作業依頼 A. 大会報告の文章について、次の(i)〜(iii)が内容と合うかを判定し、それぞれ「はい」か「いいえ」で答え、決め手となる本文の語句を引用で添える。(i) 第1部では登壇者がそれぞれ個人の願望や不安を語った。(ii) 個人の生涯学習課題はそのまま第2部の生涯学習施策に繋がった。(iii) 司会者は登壇者に高齢期の野望はないのかと尋ねた。
作業依頼 B. 定年と老いをめぐる大会報告の文章を、最後の一文の後から書き継ぐ。

対象の文章.

1. 拝啓 市町村長殿、『保教育課』の新設はいかがでしょうか

2. 生涯学習実践研究交流会第25回記念大会報告

3. 第25回大会記念出版および実行委員会

4. 第66回生涯学習フォーラムレポート

5. MESSAGE TO AND FROM

6. お知らせ&編集後記

生涯学習実践研究交流会第25回記念大会報告

T 不安の時代
特別企画:第1部「定年と老いをどう生きるか」
第2部「生涯時間20年時代の施策はなにか?」 より
 1  「自助」−「共助」−「公助」

  個人の当面する課題と不安を下敷きにすれば生涯学習の施策に繋がるのではないか、とプログラム企画の段階では漠然と考えていた。それゆえ、第1部では登壇者がそれぞれに個人の願望や不安や環境・事情を語った。しかし、個人の生涯学習課題がそのまま第2部の生涯学習施策には繋がらない。当然のことだが、第1部で登壇した「交流会」実行委員経験者の問題意識は多岐に渡った。定年は時に2度でも3度でもやってくる。その時その時の衝撃が大きいとしても、複数の定年を迎えることのできる方々は社会的に幸運な方々であろう。財政難の昨今いくら福祉社会を標榜しても、公的施策によってこの種の人々の面倒迄は見切れない。「親の介護」も個人の数だけ問題が起る。満足して逝った親もいればそうでない親もいることであろう。そうでなければ"まだ、生きてんのかいや!もう、いい加減にしてや"のセリフは生まれない。「親孝行したくないのに親は生き」の"川柳"も生まれない。司会の正平辰男氏は登壇者に「高齢期」の「野望」はないのか、と問うている。野望の実現を妨げているのは、金か?場所か?時間か?己の才能か?それとも配偶者の邪魔立てか?と尋ねている。これらの問いに対する各人の答が出たとしても、ますます生涯学習の公的施策にはなりにくい。「個人の願望」と「個人を取り巻く状況の現実」のギャップはそれがどれほど深刻であっても、原則的に個人が解決するしか方法はない。病気で医者にかかる場合はともかく、「体力」、「気力」の衰弱を初めとして、老後の準備は個人の責任に帰結する問題の典型である。「女房に死なれて以来女の手は握ったことはない」という種類の問題に対応する施策は当面存在する筈はないのである。

元データ.
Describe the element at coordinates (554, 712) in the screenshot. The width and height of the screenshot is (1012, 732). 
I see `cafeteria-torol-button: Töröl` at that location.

解答欄 A.
(i) はい。「第1部では登壇者がそれぞれに個人の願望や不安や環境・事情を語った」
(ii) いいえ。「個人の生涯学習課題がそのまま第2部の生涯学習施策には繋がらない」
(iii) はい。「司会の正平辰男氏は登壇者に「高齢期」の「野望」はないのか、と問うている」

解答欄 B.
  筆者は第2部の司会を担当する役であったが、個人の問題を社会的施策に置き換えることの難しさに途方にくれて立ち往生した。福岡県立社会教育総合センターの菊川律子所長から表記の「自助」?「共助」?「公助」の3段階整理の助け舟をいただいて我に返った。ご指摘の通りである。第1部で出された心配も不安も深刻なものであったが、「答」は単純である。「自分で何とかせい!」という外はない。もちろん、答が単純である、ということが、対応が簡単であるということではない。逆である。どの問題をとっても各人が自己責任で乗り切れる保証は無い。老いのどんづまりは心身の衰弱であり、人生を支えてきた方々との「別れ」である。ほとんどの問題はそれぞれの生き方に関わり、人生の終り方に関わる。「自助」の部分は人生の秘事なのである。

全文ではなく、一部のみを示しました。